Sometimes, stereotypes are stereotypes for a reason. Tim Smith, one of Northwest Arkansas’ top hitters this season, is Canadian. So naturally, he grew up playing hockey first – baseball was just a secondary sport in the summertime. He said he dreamed of someday making it to the NHL. But by age 16 or so, Smith started playing baseball competitively, and he was good at it.
This winter, Smith is sharing his hitting skills with baseball players of all levels by teaching lessons at Arvest Ballpark in Springdale, Arkansas, the home of the Naturals.

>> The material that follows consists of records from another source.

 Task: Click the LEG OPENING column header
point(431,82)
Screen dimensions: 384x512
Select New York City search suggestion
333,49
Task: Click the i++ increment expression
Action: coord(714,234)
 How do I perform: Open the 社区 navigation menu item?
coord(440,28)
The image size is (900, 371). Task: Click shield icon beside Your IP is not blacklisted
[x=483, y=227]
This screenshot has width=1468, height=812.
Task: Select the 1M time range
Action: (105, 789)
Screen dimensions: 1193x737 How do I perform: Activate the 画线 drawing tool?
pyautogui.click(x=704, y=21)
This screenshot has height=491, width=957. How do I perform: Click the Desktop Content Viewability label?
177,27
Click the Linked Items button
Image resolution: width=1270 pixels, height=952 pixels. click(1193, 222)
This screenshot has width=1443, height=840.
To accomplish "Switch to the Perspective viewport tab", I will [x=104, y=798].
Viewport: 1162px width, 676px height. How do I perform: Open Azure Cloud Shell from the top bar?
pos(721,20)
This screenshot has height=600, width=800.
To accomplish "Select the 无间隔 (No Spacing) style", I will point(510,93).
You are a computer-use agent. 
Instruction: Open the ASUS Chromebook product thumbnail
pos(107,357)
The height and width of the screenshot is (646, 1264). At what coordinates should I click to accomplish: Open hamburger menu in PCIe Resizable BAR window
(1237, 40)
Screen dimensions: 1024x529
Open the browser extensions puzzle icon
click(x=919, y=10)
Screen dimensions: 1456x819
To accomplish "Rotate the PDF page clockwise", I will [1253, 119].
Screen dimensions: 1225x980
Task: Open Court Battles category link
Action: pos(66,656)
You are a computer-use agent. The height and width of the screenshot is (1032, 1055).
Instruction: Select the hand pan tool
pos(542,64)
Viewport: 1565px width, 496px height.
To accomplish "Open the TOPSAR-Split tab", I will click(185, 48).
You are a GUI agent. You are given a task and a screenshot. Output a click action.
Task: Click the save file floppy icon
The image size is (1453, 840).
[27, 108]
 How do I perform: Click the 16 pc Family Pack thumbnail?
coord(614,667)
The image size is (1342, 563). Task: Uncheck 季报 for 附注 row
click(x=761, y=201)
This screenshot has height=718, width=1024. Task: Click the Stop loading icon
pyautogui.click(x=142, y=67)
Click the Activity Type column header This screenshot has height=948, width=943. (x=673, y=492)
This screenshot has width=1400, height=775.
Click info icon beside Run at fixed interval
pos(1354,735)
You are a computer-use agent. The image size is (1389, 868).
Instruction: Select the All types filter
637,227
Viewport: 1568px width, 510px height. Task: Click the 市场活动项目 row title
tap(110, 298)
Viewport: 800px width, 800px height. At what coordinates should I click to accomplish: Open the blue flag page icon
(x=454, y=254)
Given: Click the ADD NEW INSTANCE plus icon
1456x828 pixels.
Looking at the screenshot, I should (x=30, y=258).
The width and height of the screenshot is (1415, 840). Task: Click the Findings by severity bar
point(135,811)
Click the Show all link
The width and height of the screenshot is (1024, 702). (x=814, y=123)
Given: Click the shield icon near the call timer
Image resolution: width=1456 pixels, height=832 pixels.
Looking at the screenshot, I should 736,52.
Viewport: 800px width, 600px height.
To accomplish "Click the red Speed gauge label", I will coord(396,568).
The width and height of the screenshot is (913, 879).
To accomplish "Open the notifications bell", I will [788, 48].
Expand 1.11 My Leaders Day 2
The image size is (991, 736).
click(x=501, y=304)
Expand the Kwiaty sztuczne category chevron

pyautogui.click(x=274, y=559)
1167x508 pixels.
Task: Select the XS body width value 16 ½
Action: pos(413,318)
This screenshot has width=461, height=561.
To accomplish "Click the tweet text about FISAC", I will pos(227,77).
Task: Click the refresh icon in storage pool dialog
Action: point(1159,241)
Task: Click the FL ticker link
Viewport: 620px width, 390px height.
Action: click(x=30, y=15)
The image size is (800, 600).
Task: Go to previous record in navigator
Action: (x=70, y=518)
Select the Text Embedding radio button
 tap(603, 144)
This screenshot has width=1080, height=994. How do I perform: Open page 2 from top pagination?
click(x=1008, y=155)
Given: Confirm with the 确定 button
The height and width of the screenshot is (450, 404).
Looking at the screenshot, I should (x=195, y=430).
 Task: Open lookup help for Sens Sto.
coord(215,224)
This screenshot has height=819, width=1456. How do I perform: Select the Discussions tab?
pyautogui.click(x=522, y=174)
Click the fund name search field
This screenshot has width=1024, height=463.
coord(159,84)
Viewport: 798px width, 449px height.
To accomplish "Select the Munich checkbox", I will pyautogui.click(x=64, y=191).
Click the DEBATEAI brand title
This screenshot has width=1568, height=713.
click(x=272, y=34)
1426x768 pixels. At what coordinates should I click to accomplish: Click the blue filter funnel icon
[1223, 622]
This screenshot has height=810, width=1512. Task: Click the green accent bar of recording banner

Those who sign up should be prepared to have a good time. Smith explains: “When you play the game for a living, it can sometimes become very stressful. When you see these kids laughing, running around everywhere with smiles it makes you think ‘That’s the way I should feel every time I come to the yard,’ regardless of my age.” So he teaches in a manner that he describes as fun and loose, with lots of joking around. “I don’t want to teach like a robot,” Smith said. “I want these kids and parents to take in the moment and have fun with it, because that’s what its’s all about.”
This is the first time that Smith has taught lessons on his own, but he has helped other instructors and been a part of many baseball camps over the years.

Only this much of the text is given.